= Exercise data =

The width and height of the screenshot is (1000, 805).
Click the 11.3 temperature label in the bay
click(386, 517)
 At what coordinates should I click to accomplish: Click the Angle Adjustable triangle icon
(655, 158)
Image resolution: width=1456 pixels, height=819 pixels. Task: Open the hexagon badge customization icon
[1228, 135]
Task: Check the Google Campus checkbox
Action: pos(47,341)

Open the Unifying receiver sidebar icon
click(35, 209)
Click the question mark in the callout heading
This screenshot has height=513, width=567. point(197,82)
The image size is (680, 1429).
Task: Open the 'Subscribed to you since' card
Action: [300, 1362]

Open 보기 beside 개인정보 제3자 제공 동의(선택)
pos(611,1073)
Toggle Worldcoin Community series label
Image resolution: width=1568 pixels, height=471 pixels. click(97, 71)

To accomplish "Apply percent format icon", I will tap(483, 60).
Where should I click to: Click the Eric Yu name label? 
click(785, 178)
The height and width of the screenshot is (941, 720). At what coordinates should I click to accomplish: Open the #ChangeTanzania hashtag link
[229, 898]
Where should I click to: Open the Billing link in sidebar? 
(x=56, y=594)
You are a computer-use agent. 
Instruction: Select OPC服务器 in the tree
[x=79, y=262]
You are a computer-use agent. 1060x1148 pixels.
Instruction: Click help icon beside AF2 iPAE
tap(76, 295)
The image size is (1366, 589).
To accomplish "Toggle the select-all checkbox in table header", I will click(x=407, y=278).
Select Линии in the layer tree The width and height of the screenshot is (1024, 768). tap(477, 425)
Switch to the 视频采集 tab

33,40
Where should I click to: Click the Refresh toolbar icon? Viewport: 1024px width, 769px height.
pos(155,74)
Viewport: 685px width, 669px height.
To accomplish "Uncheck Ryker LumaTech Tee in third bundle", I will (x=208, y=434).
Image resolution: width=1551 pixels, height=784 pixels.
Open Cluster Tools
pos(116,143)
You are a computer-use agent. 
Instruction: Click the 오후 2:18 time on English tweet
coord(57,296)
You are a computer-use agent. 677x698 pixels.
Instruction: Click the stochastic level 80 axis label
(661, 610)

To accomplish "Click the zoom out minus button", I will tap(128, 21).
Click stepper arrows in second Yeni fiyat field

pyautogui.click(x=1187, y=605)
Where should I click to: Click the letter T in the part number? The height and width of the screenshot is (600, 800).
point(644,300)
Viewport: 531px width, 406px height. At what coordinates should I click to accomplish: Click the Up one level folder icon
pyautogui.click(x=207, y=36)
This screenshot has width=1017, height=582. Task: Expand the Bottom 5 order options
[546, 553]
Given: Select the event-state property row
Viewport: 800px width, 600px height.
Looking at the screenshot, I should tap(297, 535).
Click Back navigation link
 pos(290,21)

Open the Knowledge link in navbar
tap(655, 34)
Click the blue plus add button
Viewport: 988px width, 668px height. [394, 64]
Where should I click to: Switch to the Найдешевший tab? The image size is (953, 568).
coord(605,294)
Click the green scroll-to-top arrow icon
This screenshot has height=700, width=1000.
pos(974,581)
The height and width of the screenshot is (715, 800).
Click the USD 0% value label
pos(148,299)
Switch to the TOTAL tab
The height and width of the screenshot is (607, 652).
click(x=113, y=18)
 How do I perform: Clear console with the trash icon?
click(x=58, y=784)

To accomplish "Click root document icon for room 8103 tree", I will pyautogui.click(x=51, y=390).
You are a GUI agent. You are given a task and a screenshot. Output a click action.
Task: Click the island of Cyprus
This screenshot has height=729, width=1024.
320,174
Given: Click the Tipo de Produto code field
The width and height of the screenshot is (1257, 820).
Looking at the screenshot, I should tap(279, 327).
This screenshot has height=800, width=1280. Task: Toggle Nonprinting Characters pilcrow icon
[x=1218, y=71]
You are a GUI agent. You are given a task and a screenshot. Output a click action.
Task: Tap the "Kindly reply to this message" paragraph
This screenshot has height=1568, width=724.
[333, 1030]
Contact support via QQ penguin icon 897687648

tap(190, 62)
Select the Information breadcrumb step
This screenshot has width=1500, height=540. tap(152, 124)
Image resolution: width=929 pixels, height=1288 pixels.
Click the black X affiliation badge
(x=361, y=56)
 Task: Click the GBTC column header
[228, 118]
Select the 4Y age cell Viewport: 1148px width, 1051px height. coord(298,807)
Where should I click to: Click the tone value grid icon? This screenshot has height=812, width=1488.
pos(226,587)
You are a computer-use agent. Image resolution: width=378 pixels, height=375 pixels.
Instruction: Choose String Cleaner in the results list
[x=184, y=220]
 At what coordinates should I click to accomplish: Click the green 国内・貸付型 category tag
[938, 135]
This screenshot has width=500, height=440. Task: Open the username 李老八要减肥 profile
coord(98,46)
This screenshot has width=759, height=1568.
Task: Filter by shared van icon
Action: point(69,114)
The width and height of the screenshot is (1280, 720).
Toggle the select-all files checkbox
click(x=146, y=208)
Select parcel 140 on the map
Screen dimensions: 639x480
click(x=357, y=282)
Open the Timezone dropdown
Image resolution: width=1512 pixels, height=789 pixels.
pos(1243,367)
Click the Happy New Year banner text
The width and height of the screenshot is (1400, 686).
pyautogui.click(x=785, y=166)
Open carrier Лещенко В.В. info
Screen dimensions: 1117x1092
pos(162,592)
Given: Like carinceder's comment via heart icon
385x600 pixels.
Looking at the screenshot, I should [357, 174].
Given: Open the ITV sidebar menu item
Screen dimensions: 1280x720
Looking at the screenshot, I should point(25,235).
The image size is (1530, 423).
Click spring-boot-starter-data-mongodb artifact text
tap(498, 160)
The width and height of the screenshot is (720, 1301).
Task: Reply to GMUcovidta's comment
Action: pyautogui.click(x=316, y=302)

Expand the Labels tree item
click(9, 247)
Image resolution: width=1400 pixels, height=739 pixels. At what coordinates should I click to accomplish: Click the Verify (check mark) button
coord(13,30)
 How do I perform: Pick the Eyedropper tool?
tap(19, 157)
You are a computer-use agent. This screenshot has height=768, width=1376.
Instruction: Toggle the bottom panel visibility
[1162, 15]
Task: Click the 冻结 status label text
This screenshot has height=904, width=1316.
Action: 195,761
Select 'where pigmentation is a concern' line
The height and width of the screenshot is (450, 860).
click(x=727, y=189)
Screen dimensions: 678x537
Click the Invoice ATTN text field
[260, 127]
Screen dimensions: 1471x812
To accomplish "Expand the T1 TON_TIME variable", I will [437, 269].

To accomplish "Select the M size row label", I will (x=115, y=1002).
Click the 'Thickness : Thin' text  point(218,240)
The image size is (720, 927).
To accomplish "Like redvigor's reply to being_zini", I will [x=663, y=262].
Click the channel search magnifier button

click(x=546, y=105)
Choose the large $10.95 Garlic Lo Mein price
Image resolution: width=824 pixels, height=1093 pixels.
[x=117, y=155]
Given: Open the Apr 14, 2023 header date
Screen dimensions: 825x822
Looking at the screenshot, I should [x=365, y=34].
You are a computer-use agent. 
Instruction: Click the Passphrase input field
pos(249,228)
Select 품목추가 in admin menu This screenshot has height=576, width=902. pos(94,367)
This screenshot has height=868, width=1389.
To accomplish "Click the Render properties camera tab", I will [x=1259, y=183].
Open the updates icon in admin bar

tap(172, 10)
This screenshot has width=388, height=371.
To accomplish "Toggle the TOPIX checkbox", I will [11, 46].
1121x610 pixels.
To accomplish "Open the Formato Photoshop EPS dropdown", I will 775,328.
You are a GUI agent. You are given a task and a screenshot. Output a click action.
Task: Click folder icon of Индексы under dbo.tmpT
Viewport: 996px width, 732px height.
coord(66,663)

= Work to complete =
Whatever appears in the data above must be copied word for word.

= Solved exercise =
The width and height of the screenshot is (1000, 805).
Click the 11.3 temperature label in the bay
click(386, 517)
 At what coordinates should I click to accomplish: Click the Angle Adjustable triangle icon
(655, 158)
Image resolution: width=1456 pixels, height=819 pixels. Task: Open the hexagon badge customization icon
[1228, 135]
Task: Check the Google Campus checkbox
Action: pos(47,341)

Open the Unifying receiver sidebar icon
click(35, 209)
Click the question mark in the callout heading
This screenshot has height=513, width=567. point(197,82)
The image size is (680, 1429).
Task: Open the 'Subscribed to you since' card
Action: [300, 1362]

Open 보기 beside 개인정보 제3자 제공 동의(선택)
pos(611,1073)
Toggle Worldcoin Community series label
Image resolution: width=1568 pixels, height=471 pixels. click(97, 71)

To accomplish "Apply percent format icon", I will tap(483, 60).
Where should I click to: Click the Eric Yu name label? 
click(785, 178)
The height and width of the screenshot is (941, 720). At what coordinates should I click to accomplish: Open the #ChangeTanzania hashtag link
[229, 898]
Where should I click to: Open the Billing link in sidebar? 
(x=56, y=594)
You are a computer-use agent. 
Instruction: Select OPC服务器 in the tree
[x=79, y=262]
You are a computer-use agent. 1060x1148 pixels.
Instruction: Click help icon beside AF2 iPAE
tap(76, 295)
The image size is (1366, 589).
To accomplish "Toggle the select-all checkbox in table header", I will click(x=407, y=278).
Select Линии in the layer tree The width and height of the screenshot is (1024, 768). tap(477, 425)
Switch to the 视频采集 tab

33,40
Where should I click to: Click the Refresh toolbar icon? Viewport: 1024px width, 769px height.
pos(155,74)
Viewport: 685px width, 669px height.
To accomplish "Uncheck Ryker LumaTech Tee in third bundle", I will (x=208, y=434).
Image resolution: width=1551 pixels, height=784 pixels.
Open Cluster Tools
pos(116,143)
You are a computer-use agent. 
Instruction: Click the 오후 2:18 time on English tweet
coord(57,296)
You are a computer-use agent. 677x698 pixels.
Instruction: Click the stochastic level 80 axis label
(661, 610)

To accomplish "Click the zoom out minus button", I will tap(128, 21).
Click stepper arrows in second Yeni fiyat field

pyautogui.click(x=1187, y=605)
Where should I click to: Click the letter T in the part number? The height and width of the screenshot is (600, 800).
point(644,300)
Viewport: 531px width, 406px height. At what coordinates should I click to accomplish: Click the Up one level folder icon
pyautogui.click(x=207, y=36)
This screenshot has width=1017, height=582. Task: Expand the Bottom 5 order options
[546, 553]
Given: Select the event-state property row
Viewport: 800px width, 600px height.
Looking at the screenshot, I should tap(297, 535).
Click Back navigation link
 pos(290,21)

Open the Knowledge link in navbar
tap(655, 34)
Click the blue plus add button
Viewport: 988px width, 668px height. [394, 64]
Where should I click to: Switch to the Найдешевший tab? The image size is (953, 568).
coord(605,294)
Click the green scroll-to-top arrow icon
This screenshot has height=700, width=1000.
pos(974,581)
The height and width of the screenshot is (715, 800).
Click the USD 0% value label
pos(148,299)
Switch to the TOTAL tab
The height and width of the screenshot is (607, 652).
click(x=113, y=18)
 How do I perform: Clear console with the trash icon?
click(x=58, y=784)

To accomplish "Click root document icon for room 8103 tree", I will pyautogui.click(x=51, y=390).
You are a GUI agent. You are given a task and a screenshot. Output a click action.
Task: Click the island of Cyprus
This screenshot has height=729, width=1024.
320,174
Given: Click the Tipo de Produto code field
The width and height of the screenshot is (1257, 820).
Looking at the screenshot, I should tap(279, 327).
This screenshot has height=800, width=1280. Task: Toggle Nonprinting Characters pilcrow icon
[x=1218, y=71]
You are a GUI agent. You are given a task and a screenshot. Output a click action.
Task: Tap the "Kindly reply to this message" paragraph
This screenshot has height=1568, width=724.
[333, 1030]
Contact support via QQ penguin icon 897687648

tap(190, 62)
Select the Information breadcrumb step
This screenshot has width=1500, height=540. tap(152, 124)
Image resolution: width=929 pixels, height=1288 pixels.
Click the black X affiliation badge
(x=361, y=56)
 Task: Click the GBTC column header
[228, 118]
Select the 4Y age cell Viewport: 1148px width, 1051px height. coord(298,807)
Where should I click to: Click the tone value grid icon? This screenshot has height=812, width=1488.
pos(226,587)
You are a computer-use agent. Image resolution: width=378 pixels, height=375 pixels.
Instruction: Choose String Cleaner in the results list
[x=184, y=220]
 At what coordinates should I click to accomplish: Click the green 国内・貸付型 category tag
[938, 135]
This screenshot has width=500, height=440. Task: Open the username 李老八要减肥 profile
coord(98,46)
This screenshot has width=759, height=1568.
Task: Filter by shared van icon
Action: point(69,114)
The width and height of the screenshot is (1280, 720).
Toggle the select-all files checkbox
click(x=146, y=208)
Select parcel 140 on the map
Screen dimensions: 639x480
click(x=357, y=282)
Open the Timezone dropdown
Image resolution: width=1512 pixels, height=789 pixels.
pos(1243,367)
Click the Happy New Year banner text
The width and height of the screenshot is (1400, 686).
pyautogui.click(x=785, y=166)
Open carrier Лещенко В.В. info
Screen dimensions: 1117x1092
pos(162,592)
Given: Like carinceder's comment via heart icon
385x600 pixels.
Looking at the screenshot, I should [357, 174].
Given: Open the ITV sidebar menu item
Screen dimensions: 1280x720
Looking at the screenshot, I should point(25,235).
The image size is (1530, 423).
Click spring-boot-starter-data-mongodb artifact text
tap(498, 160)
The width and height of the screenshot is (720, 1301).
Task: Reply to GMUcovidta's comment
Action: pyautogui.click(x=316, y=302)

Expand the Labels tree item
click(9, 247)
Image resolution: width=1400 pixels, height=739 pixels. At what coordinates should I click to accomplish: Click the Verify (check mark) button
coord(13,30)
 How do I perform: Pick the Eyedropper tool?
tap(19, 157)
You are a computer-use agent. This screenshot has height=768, width=1376.
Instruction: Toggle the bottom panel visibility
[1162, 15]
Task: Click the 冻结 status label text
This screenshot has height=904, width=1316.
Action: 195,761
Select 'where pigmentation is a concern' line
The height and width of the screenshot is (450, 860).
click(x=727, y=189)
Screen dimensions: 678x537
Click the Invoice ATTN text field
[260, 127]
Screen dimensions: 1471x812
To accomplish "Expand the T1 TON_TIME variable", I will [437, 269].

To accomplish "Select the M size row label", I will (x=115, y=1002).
Click the 'Thickness : Thin' text  point(218,240)
The image size is (720, 927).
To accomplish "Like redvigor's reply to being_zini", I will [x=663, y=262].
Click the channel search magnifier button

click(x=546, y=105)
Choose the large $10.95 Garlic Lo Mein price
Image resolution: width=824 pixels, height=1093 pixels.
[x=117, y=155]
Given: Open the Apr 14, 2023 header date
Screen dimensions: 825x822
Looking at the screenshot, I should [x=365, y=34].
You are a computer-use agent. 
Instruction: Click the Passphrase input field
pos(249,228)
Select 품목추가 in admin menu This screenshot has height=576, width=902. pos(94,367)
This screenshot has height=868, width=1389.
To accomplish "Click the Render properties camera tab", I will [x=1259, y=183].
Open the updates icon in admin bar

tap(172, 10)
This screenshot has width=388, height=371.
To accomplish "Toggle the TOPIX checkbox", I will [11, 46].
1121x610 pixels.
To accomplish "Open the Formato Photoshop EPS dropdown", I will 775,328.
You are a GUI agent. You are given a task and a screenshot. Output a click action.
Task: Click folder icon of Индексы under dbo.tmpT
Viewport: 996px width, 732px height.
coord(66,663)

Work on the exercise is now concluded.